Yes these TV's can hit 2% field peaks on a UHD alliance test pattern, but in real content it's absolute bullshit; as the backlight lowers itself to such a degree to keep speculars bright and darks deep, I've even seen way brighter speculars on the OLED in well lit scenes, compared to my 1300nit FALD even!
Until there is a fald with thousands of zones, or MLED, OLED will always be better, I was a massive FALD fan too.
Let's ignore Sony's industry-leading dimming algorithms for a minute and discuss full field brightness on OLED and LCD.
The LG C7's full window sustained HDR brightness is 137 nits.

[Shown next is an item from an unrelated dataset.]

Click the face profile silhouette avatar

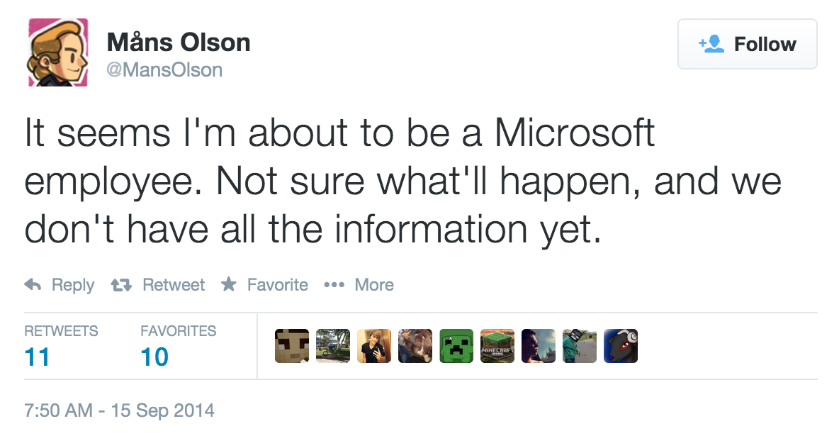pos(539,347)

The ZD9's full window sustained HDR brightness is 670 nits.
If you're wondering why I'm using full window sustained brightness as the comparison, it's because HDR gaming uses the entire panel whereas movies won't due to the black bars on the top and bottom. With the ZD10 at almost 3000 nits I'm very curious to see the difference in HDR between LCD and OLED again, because right now I think the ZD9 already beats OLEDs in HDR quality.
Brightness aside, I wonder how many local dimming zones the ZD10 or whatever it's called will have? Sony's local dimming algorithm is the best in the industry so if they can continue a high number of zones with quality dimming then it's going to get very interesting.